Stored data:
»»

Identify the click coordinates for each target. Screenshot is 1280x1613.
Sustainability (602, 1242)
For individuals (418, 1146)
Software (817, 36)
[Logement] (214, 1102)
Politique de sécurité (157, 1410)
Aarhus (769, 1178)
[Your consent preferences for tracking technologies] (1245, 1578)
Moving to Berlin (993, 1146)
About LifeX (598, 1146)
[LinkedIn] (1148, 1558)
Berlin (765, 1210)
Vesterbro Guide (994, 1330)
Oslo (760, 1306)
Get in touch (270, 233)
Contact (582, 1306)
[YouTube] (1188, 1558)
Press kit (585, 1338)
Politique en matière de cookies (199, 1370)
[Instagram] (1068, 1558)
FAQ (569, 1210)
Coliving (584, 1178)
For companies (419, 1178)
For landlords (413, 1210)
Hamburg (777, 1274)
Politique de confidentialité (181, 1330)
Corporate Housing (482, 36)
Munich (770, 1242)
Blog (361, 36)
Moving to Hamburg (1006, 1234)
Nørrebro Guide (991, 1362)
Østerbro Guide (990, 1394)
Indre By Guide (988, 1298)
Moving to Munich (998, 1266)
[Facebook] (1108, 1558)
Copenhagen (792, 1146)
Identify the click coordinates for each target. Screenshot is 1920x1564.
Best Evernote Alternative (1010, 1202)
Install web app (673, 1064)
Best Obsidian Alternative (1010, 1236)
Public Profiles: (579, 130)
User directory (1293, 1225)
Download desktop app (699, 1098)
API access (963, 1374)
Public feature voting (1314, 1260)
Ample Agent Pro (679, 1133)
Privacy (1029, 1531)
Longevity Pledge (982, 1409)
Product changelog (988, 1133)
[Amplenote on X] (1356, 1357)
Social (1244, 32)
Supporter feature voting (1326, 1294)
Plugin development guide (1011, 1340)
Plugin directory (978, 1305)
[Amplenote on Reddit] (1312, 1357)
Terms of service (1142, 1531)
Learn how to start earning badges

««

About this exercise: Each of the records should be written out again, exactly as it reads.

Expected answer:
Identify the click coordinates for each target. Screenshot is 1280x1613.
Sustainability (602, 1242)
For individuals (418, 1146)
Software (817, 36)
[Logement] (214, 1102)
Politique de sécurité (157, 1410)
Aarhus (769, 1178)
[Your consent preferences for tracking technologies] (1245, 1578)
Moving to Berlin (993, 1146)
About LifeX (598, 1146)
[LinkedIn] (1148, 1558)
Berlin (765, 1210)
Vesterbro Guide (994, 1330)
Oslo (760, 1306)
Get in touch (270, 233)
Contact (582, 1306)
[YouTube] (1188, 1558)
Press kit (585, 1338)
Politique en matière de cookies (199, 1370)
[Instagram] (1068, 1558)
FAQ (569, 1210)
Coliving (584, 1178)
For companies (419, 1178)
For landlords (413, 1210)
Hamburg (777, 1274)
Politique de confidentialité (181, 1330)
Corporate Housing (482, 36)
Munich (770, 1242)
Blog (361, 36)
Moving to Hamburg (1006, 1234)
Nørrebro Guide (991, 1362)
Østerbro Guide (990, 1394)
Indre By Guide (988, 1298)
Moving to Munich (998, 1266)
[Facebook] (1108, 1558)
Copenhagen (792, 1146)
Identify the click coordinates for each target. Screenshot is 1920x1564.
Best Evernote Alternative (1010, 1202)
Install web app (673, 1064)
Best Obsidian Alternative (1010, 1236)
Public Profiles: (579, 130)
User directory (1293, 1225)
Download desktop app (699, 1098)
API access (963, 1374)
Public feature voting (1314, 1260)
Ample Agent Pro (679, 1133)
Privacy (1029, 1531)
Longevity Pledge (982, 1409)
Product changelog (988, 1133)
[Amplenote on X] (1356, 1357)
Social (1244, 32)
Supporter feature voting (1326, 1294)
Plugin development guide (1011, 1340)
Plugin directory (978, 1305)
[Amplenote on Reddit] (1312, 1357)
Terms of service (1142, 1531)
Learn how to start earning badges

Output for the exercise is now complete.